Where can I point students for more information about their Chromebooks?
  • I’ve created a similar version of your training website (#ChromebookPirate) for the students (Chromebook Handbook). They can get to it (and bookmark it!) at tinyurl.com/cchsstudent.
Now that I’m playing with Google Classroom, I’ve noticed that there’s a folder called “Classroom” in my Google Drive. Can I add things to it that I will later use for class?
  • No! Please don’t put anything into the “Classroom” folder that Google Classroom creates for you.
  • Google Classroom will a copy of the assignment that you push out to the students into a folder it calls “templates,” and it will put the work students turn in into a folder (with the name of the assignment).
  • You shouldn’t do anything to the Google Classroom folder manually except sweep old assignments into a folder that you create after every unit.
Do I continue to use Dropbox? Transfer everything to Google Drive? Save on my laptop?
  • Visit this chart that created and stored under “Resources” to figure out what’s best for you!
Can students visit the Web Store and add whichever apps I instruct them to add?

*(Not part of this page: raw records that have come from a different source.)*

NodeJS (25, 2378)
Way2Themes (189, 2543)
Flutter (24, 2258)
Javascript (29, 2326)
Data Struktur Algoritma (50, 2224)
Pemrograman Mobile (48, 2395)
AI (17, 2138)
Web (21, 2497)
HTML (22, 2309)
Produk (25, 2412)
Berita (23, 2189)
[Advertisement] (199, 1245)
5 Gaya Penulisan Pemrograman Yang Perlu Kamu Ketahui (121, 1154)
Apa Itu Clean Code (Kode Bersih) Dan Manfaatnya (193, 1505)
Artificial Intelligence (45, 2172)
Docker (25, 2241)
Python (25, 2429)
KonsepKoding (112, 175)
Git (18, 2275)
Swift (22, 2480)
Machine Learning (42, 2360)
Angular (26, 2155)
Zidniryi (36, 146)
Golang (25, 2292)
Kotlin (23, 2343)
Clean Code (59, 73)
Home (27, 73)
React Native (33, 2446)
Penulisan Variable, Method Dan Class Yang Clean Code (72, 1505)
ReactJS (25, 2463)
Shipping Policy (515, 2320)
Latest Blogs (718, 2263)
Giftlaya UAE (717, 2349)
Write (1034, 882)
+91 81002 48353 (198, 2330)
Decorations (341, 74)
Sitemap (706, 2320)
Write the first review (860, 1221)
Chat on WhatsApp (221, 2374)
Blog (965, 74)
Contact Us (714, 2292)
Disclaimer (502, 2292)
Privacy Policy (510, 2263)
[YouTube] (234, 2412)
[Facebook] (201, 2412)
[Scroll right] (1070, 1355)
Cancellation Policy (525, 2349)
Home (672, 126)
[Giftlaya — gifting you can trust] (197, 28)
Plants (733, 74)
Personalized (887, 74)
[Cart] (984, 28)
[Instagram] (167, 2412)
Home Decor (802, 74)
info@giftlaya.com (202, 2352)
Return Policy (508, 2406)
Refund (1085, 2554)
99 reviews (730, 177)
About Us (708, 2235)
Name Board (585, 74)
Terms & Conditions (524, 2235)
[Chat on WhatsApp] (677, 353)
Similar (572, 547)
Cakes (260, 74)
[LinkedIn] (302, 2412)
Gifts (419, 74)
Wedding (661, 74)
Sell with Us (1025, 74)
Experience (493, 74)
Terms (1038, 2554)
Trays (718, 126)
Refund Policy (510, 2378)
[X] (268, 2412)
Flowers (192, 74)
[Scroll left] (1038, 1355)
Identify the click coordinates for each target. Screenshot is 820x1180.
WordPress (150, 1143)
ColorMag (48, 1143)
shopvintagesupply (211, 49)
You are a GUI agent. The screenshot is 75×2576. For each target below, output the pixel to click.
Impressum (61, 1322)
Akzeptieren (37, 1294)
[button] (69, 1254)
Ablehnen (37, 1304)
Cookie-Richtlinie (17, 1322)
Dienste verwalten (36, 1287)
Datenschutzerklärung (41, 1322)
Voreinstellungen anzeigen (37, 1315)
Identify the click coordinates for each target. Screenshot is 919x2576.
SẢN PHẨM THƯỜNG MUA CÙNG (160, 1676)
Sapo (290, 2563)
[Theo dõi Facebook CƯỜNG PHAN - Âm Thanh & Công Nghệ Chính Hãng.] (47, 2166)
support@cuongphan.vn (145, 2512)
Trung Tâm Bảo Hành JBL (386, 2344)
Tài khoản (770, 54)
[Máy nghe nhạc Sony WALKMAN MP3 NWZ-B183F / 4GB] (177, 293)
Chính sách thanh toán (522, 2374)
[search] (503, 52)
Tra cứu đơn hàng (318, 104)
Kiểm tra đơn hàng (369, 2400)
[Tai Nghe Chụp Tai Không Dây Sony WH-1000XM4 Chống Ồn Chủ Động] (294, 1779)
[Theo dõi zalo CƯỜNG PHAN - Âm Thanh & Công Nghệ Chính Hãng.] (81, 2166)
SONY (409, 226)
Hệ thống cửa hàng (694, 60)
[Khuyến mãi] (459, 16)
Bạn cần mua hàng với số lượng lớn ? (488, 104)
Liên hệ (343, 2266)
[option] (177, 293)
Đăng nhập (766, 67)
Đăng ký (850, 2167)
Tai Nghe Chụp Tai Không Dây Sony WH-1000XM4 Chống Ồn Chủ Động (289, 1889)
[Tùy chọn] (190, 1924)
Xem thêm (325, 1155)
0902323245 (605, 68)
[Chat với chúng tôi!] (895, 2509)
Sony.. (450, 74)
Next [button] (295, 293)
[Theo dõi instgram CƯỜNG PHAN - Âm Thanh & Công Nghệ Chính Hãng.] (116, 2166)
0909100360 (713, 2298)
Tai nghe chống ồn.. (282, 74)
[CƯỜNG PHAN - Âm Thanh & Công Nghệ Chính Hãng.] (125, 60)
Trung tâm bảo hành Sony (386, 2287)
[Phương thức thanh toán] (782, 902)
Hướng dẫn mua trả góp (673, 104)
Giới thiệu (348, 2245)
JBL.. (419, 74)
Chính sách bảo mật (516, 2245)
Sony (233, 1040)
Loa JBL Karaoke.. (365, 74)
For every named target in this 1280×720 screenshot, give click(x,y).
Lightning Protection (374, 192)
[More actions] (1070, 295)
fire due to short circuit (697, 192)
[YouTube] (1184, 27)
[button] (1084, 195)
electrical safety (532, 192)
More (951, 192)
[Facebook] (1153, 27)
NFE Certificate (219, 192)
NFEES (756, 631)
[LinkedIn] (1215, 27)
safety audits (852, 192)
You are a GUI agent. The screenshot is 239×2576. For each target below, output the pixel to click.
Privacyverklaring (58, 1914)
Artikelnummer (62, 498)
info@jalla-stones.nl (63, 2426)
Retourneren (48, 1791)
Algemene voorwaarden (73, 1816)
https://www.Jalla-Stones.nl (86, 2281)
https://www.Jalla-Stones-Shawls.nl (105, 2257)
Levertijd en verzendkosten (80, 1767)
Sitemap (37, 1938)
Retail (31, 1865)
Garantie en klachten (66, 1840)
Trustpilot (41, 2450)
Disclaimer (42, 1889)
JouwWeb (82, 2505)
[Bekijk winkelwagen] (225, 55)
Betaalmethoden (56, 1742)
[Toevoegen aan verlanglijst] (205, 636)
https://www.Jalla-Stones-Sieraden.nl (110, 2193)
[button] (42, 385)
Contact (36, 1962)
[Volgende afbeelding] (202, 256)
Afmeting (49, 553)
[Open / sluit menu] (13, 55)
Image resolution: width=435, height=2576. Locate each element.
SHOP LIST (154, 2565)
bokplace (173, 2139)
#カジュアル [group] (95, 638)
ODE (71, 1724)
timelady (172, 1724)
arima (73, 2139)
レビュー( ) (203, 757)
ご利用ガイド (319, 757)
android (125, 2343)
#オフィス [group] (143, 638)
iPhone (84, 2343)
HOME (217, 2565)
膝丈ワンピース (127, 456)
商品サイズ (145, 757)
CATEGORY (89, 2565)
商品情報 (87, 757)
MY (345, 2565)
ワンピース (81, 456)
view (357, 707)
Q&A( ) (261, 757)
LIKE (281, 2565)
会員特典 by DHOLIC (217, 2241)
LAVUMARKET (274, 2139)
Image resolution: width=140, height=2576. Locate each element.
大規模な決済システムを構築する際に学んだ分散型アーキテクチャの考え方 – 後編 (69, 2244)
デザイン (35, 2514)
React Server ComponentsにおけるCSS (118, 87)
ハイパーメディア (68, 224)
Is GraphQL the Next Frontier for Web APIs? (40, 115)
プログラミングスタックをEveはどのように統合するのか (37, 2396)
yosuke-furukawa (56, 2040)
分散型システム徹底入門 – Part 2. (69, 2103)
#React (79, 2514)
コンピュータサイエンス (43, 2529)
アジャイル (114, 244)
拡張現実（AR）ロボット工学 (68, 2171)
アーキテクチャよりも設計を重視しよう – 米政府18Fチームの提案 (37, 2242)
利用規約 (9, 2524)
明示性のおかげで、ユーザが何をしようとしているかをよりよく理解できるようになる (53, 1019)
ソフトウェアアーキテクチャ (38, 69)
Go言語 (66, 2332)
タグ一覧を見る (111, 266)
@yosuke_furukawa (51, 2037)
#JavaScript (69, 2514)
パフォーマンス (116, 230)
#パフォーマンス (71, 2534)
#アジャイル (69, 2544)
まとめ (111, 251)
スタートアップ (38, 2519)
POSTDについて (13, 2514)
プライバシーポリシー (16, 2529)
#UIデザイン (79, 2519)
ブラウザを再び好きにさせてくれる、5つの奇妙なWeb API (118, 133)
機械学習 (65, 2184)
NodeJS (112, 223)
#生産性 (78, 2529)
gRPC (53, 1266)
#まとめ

  • In order for a student to be able to add an app or an extension, I have to enable permission. This will prevent students from adding sixty games to their device, or from selecting the wrong version of an app for class.
  • All you need to do is request an app or extension, and I’ll go ahead and make it available for students. The form to request these items is on the #ChromebookPirate training site, under “Resources” – or here’s a link.
How do I add a link to any Google product where a word becomes the link?
  • In your document (or slides, or sheets, or forms, or an email…) window, type the word you would like to become a link. For example, I use the word “here” a lot.
  • Now, in a new window or tab, go to your Google Drive where you have uploaded the file (or created the file) you’d like to link to.
  • Right-click on the file name to be sure the sharing settings are “anyone with the link can view” (have to go to “advanced when you click on the sharing settings)
  • Right-click on the file name to get the link to that file
  • Go back to your window or tab with the document where you’d like to place the link
  • Highlight the word that you’d like to become the link
  • Up in the menu bar, click on the link icon. Paste the link in the box that asks for the web address
  • Click “Open in New Window”
  • You’re done! You’ll be able to test it out after you click away from it.